(Entries on where things appear)

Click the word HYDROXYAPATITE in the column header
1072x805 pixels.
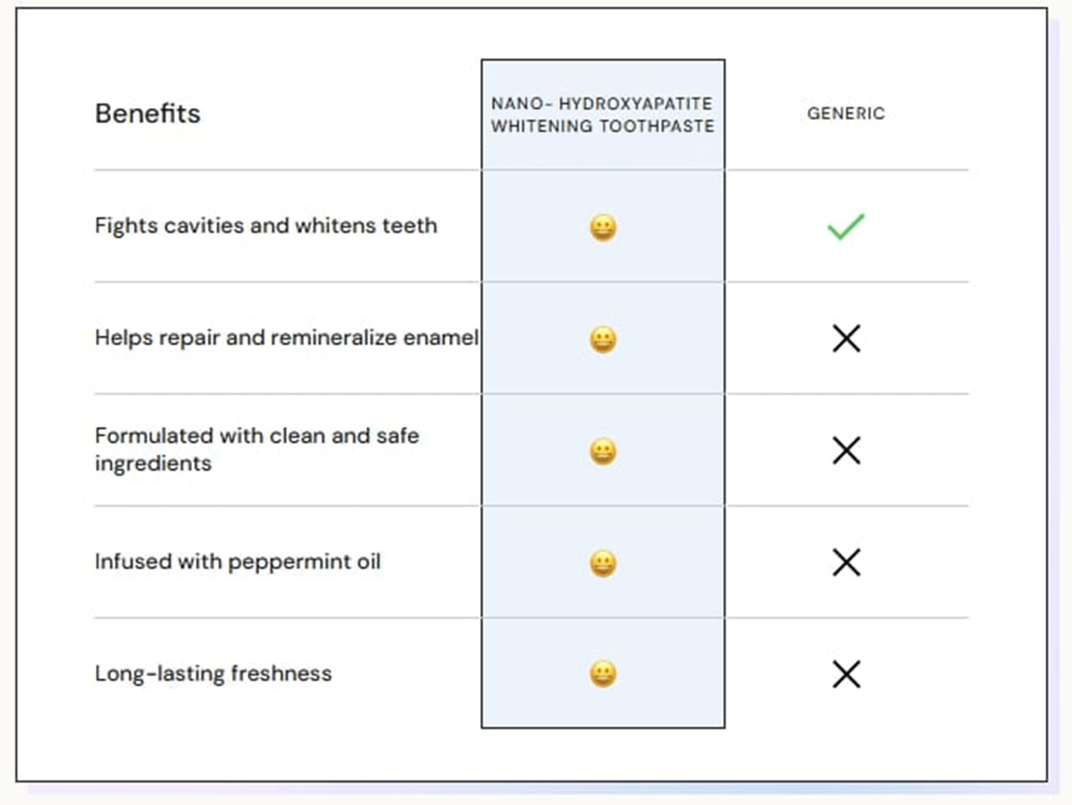point(635,104)
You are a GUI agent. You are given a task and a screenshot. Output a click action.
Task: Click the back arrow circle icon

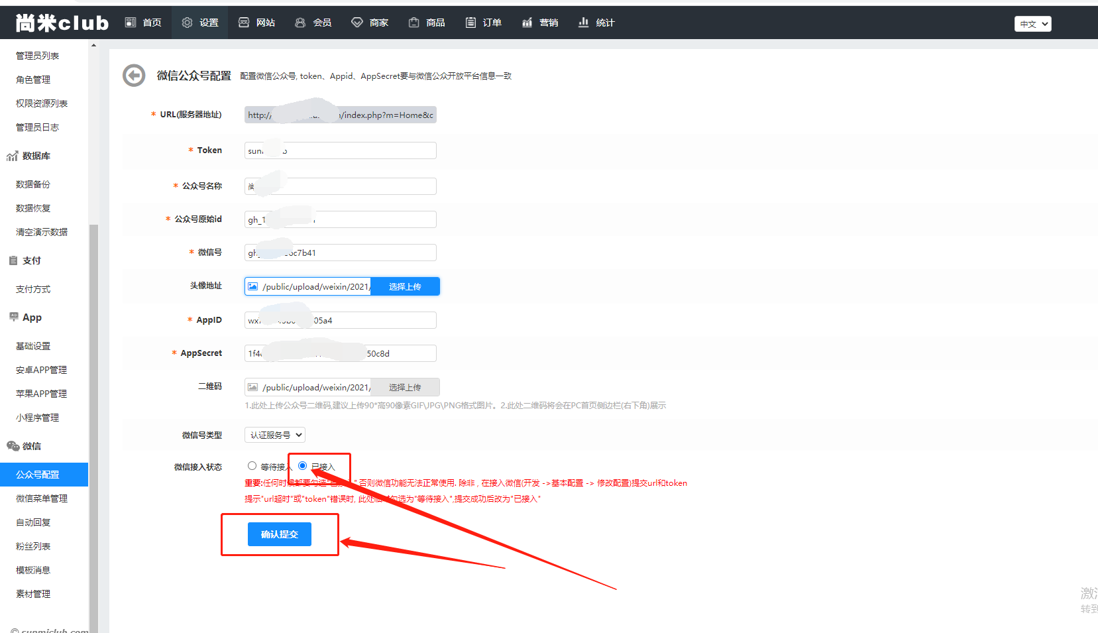134,76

TO DO: Copy out all of the lines above word for word, leaving out the pictures.

EXERCISE RESPONSE:
Click the word HYDROXYAPATITE in the column header
1072x805 pixels.
point(635,104)
You are a GUI agent. You are given a task and a screenshot. Output a click action.
Task: Click the back arrow circle icon

134,76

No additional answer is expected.